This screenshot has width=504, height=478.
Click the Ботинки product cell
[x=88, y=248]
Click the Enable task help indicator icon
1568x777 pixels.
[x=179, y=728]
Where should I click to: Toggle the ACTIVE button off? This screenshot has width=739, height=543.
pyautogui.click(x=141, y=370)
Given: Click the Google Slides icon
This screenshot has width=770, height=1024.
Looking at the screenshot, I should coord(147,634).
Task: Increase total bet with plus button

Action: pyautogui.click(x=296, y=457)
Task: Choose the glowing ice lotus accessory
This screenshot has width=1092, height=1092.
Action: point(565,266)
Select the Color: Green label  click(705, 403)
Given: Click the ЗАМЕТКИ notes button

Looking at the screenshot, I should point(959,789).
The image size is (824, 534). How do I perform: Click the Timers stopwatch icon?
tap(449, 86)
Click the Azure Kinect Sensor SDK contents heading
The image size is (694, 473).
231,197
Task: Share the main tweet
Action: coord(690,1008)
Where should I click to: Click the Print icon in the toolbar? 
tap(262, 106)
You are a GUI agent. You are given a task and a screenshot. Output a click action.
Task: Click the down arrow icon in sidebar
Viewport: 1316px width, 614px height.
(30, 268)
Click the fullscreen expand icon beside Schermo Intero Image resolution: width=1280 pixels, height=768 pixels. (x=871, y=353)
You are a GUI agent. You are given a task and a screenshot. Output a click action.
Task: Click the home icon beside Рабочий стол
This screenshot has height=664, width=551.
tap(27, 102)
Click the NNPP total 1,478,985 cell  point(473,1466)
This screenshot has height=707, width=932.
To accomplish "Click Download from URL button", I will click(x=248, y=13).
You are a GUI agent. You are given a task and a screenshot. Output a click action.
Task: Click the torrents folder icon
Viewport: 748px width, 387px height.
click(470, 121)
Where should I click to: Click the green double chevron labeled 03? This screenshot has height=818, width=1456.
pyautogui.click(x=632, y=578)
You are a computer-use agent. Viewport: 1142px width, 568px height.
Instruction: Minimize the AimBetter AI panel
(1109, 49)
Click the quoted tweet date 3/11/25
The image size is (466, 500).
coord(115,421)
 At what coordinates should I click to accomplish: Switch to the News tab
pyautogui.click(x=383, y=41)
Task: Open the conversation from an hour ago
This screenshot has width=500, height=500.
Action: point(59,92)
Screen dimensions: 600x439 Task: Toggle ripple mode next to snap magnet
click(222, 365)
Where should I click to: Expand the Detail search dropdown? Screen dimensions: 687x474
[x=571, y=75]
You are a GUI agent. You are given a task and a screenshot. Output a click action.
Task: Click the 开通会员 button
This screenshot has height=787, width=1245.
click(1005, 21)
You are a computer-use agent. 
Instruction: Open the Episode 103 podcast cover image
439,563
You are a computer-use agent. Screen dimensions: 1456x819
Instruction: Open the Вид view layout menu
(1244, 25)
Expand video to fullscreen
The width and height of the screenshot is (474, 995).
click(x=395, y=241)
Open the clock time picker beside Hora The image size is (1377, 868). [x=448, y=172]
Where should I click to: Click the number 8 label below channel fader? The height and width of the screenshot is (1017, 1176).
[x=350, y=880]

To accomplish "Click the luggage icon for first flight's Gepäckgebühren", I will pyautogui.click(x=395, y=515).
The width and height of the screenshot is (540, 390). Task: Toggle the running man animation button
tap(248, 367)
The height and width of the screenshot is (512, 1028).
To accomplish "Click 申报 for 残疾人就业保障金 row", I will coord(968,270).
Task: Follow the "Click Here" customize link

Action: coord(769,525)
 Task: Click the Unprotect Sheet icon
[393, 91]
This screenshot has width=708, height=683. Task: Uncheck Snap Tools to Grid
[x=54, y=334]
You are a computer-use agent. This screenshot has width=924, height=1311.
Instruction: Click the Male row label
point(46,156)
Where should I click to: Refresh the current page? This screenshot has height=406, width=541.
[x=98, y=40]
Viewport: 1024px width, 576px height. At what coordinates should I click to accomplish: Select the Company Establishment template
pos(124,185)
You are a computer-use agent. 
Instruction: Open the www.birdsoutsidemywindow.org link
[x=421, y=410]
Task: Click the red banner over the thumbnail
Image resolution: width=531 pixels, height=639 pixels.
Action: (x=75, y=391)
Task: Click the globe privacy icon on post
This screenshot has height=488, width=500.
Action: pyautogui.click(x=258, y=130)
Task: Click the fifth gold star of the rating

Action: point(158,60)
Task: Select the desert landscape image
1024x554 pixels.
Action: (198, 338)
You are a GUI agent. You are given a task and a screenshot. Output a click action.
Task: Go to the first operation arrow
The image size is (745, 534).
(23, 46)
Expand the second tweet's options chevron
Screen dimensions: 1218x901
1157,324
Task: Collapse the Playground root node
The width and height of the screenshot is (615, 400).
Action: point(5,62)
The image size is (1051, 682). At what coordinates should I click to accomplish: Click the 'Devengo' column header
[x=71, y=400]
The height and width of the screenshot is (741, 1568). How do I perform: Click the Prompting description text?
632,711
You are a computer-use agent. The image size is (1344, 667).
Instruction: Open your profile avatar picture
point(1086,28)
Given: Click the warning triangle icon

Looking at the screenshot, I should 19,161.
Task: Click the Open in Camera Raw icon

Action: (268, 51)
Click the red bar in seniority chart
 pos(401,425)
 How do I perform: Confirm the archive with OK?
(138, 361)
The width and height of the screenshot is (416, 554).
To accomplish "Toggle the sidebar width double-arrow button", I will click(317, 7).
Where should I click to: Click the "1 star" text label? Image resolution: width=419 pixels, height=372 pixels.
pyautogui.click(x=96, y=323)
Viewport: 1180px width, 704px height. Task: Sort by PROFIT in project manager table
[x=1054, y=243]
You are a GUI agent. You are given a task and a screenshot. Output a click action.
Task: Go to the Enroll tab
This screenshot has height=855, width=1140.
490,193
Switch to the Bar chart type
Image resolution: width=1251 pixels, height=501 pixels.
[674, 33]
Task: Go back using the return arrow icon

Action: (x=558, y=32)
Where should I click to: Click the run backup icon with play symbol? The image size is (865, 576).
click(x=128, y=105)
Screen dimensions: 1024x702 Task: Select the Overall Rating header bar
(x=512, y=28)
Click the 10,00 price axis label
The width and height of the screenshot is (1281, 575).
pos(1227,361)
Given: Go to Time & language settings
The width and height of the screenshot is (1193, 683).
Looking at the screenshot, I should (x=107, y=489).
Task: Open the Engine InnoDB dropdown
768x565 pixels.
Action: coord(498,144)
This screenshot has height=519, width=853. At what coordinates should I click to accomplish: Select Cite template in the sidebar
==*==
Using the entries above, quote each line verbatim from the first through the line that contains "Given: Click the Google Slides icon".

This screenshot has width=504, height=478.
Click the Ботинки product cell
[x=88, y=248]
Click the Enable task help indicator icon
1568x777 pixels.
[x=179, y=728]
Where should I click to: Toggle the ACTIVE button off? This screenshot has width=739, height=543.
pyautogui.click(x=141, y=370)
Given: Click the Google Slides icon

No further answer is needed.